DATA PROVIDED Block Start
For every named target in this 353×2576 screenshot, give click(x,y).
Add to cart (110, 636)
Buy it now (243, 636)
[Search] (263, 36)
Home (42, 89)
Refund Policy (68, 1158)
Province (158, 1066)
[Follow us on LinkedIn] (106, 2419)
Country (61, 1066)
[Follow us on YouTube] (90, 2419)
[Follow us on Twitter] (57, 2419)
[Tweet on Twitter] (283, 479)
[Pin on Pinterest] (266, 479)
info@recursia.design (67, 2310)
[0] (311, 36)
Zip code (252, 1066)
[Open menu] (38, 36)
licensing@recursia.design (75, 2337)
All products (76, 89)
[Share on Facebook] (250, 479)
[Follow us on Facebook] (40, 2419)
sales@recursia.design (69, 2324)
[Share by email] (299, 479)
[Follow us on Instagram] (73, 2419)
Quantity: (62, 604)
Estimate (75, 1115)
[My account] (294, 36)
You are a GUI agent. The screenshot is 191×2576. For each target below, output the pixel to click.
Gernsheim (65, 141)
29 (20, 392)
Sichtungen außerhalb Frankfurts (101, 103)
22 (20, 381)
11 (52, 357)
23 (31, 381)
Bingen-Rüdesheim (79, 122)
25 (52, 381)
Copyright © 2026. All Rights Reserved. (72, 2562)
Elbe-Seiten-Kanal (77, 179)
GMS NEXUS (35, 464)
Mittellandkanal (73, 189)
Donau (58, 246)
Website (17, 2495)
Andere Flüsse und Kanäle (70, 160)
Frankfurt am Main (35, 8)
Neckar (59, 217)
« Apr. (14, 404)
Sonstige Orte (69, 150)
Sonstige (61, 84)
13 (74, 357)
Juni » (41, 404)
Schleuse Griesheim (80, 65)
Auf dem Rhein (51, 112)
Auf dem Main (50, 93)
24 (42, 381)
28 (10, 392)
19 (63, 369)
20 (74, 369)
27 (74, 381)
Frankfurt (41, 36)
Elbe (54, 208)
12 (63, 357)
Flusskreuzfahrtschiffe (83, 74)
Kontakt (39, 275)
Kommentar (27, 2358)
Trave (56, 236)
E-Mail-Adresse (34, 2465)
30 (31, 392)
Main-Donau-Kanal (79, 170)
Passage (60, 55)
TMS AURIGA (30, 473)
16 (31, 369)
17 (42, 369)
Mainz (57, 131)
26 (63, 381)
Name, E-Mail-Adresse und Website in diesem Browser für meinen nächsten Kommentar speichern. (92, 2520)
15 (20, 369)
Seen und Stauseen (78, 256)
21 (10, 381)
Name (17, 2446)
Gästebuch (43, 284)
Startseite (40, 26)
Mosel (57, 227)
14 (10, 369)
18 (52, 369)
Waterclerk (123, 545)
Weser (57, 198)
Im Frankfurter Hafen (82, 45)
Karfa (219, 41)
DATA PROVIDED Block End
DATA PROVIDED Block Start
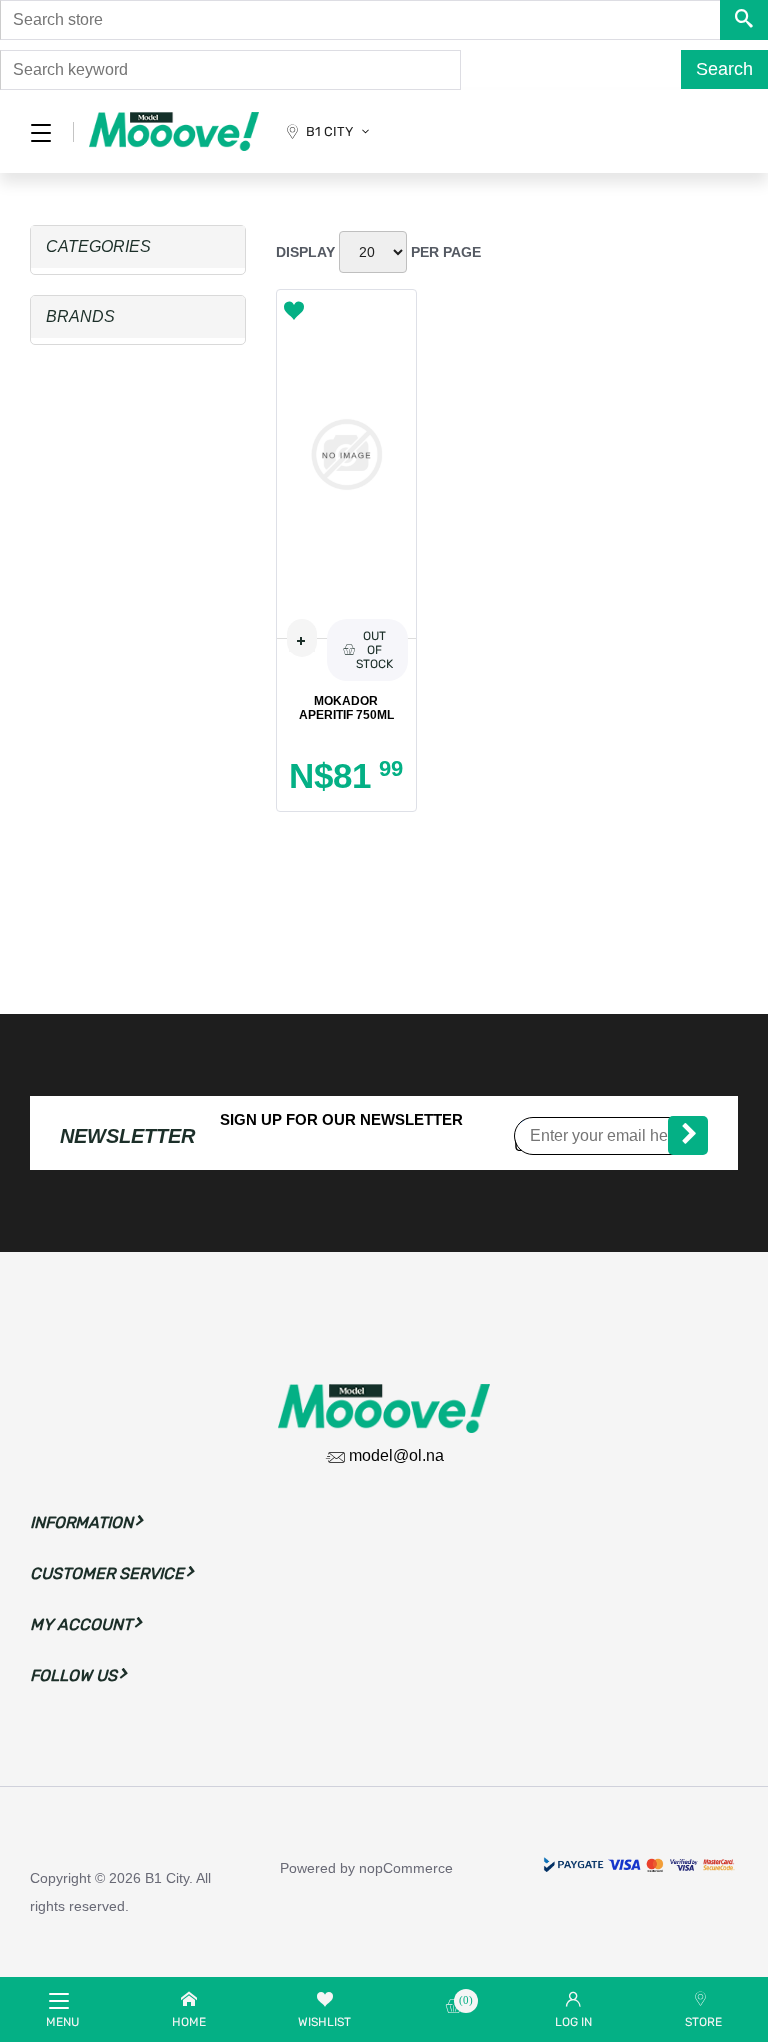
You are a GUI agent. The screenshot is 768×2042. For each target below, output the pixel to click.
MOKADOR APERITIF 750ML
DATA PROVIDED Block End
Please give an exact copy of the lines above, beginning with the line containing "info@recursia.design (67, 2310)" and running through the line containing "23 (31, 381)", and of no other lines.

info@recursia.design (67, 2310)
[0] (311, 36)
Zip code (252, 1066)
[Open menu] (38, 36)
licensing@recursia.design (75, 2337)
All products (76, 89)
[Share on Facebook] (250, 479)
[Follow us on Facebook] (40, 2419)
sales@recursia.design (69, 2324)
[Share by email] (299, 479)
[Follow us on Instagram] (73, 2419)
Quantity: (62, 604)
Estimate (75, 1115)
[My account] (294, 36)
You are a GUI agent. The screenshot is 191×2576. For each target below, output the pixel to click.
Gernsheim (65, 141)
29 (20, 392)
Sichtungen außerhalb Frankfurts (101, 103)
22 (20, 381)
11 (52, 357)
23 (31, 381)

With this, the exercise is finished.